## Excerpt provided:
Profiles in Leadership—Paying Your Vows—April 30, 2017

Vol. 2, No. 18 – 2017Promises

I have made a vow to the Lord and I cannot take it back. Judges 11:35

When is the last time you made a vow? The greatest vow of my life is one I made to God regarding my life to Him. Another vow I made was 54 years ago as I stood with my lovely bride before God, the preacher, and all those attending the wedding. I have kept those vows, and they remain precious (as does my wife) for all those years. The keeping of vows is a sacred duty.

Leaders often make vows before the one(s) they are to be accountable. At times, a leader comes to a place where they do not want to keep a specific vow; it is inconvenient, hard, not the best time, there are few resources, or some other excuse that seems appropriate for their use.

Jephthah trained a hapless group of jobless, uneducated, and ill-fit men for 18 years, developing them to be following leaders and functioning warriors.

## Given information:
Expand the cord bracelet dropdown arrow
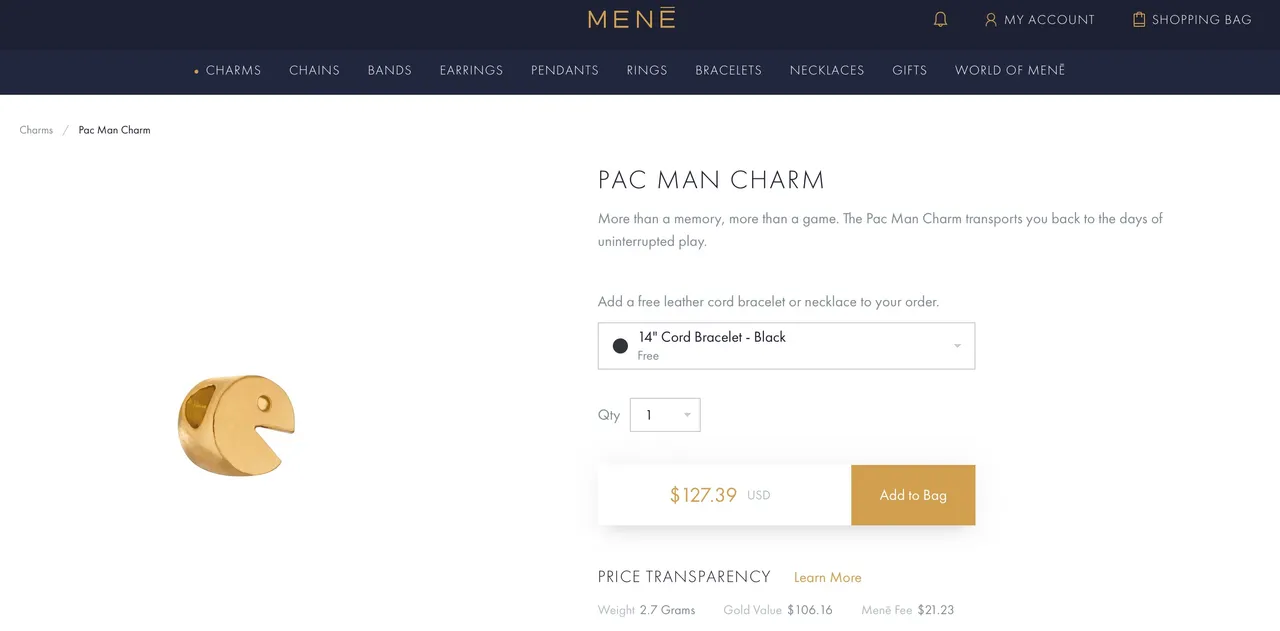 957,346
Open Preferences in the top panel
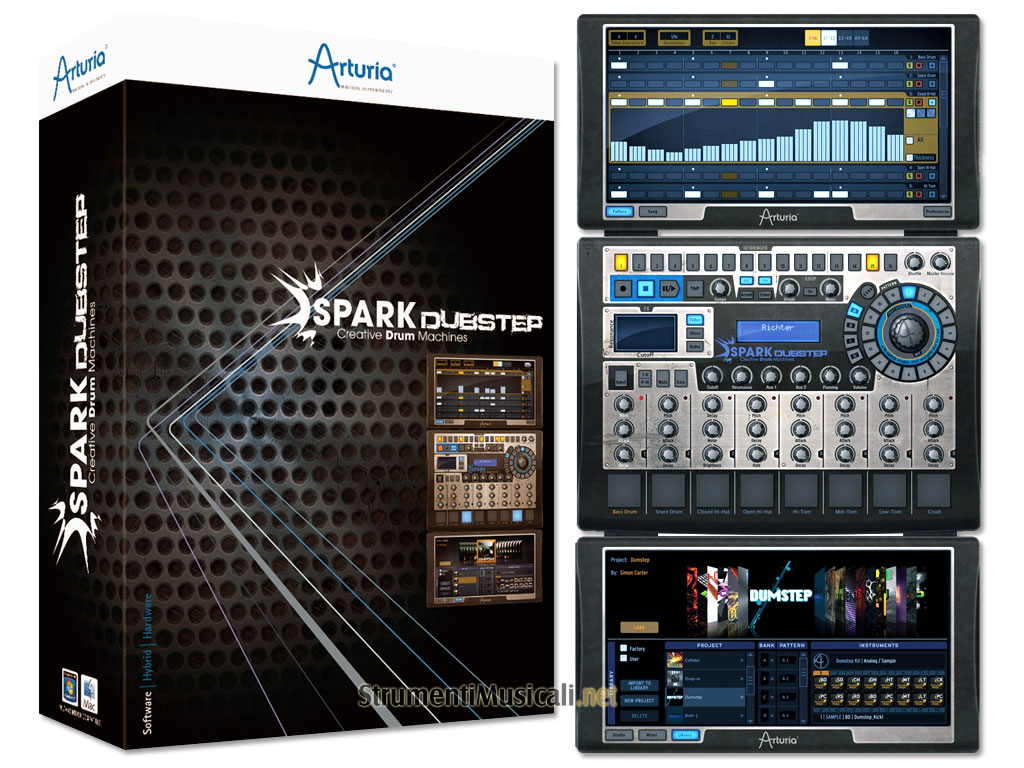This screenshot has height=768, width=1024. (x=936, y=212)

## Exercise details:
Reproduce the devotional on keeping vows in full, word for word. The material has no connection to the devotional on keeping vows.

## Result for this exercise:
Profiles in Leadership—Paying Your Vows—April 30, 2017

Vol. 2, No. 18 – 2017Promises

I have made a vow to the Lord and I cannot take it back. Judges 11:35

When is the last time you made a vow? The greatest vow of my life is one I made to God regarding my life to Him. Another vow I made was 54 years ago as I stood with my lovely bride before God, the preacher, and all those attending the wedding. I have kept those vows, and they remain precious (as does my wife) for all those years. The keeping of vows is a sacred duty.

Leaders often make vows before the one(s) they are to be accountable. At times, a leader comes to a place where they do not want to keep a specific vow; it is inconvenient, hard, not the best time, there are few resources, or some other excuse that seems appropriate for their use.

Jephthah trained a hapless group of jobless, uneducated, and ill-fit men for 18 years, developing them to be following leaders and functioning warriors.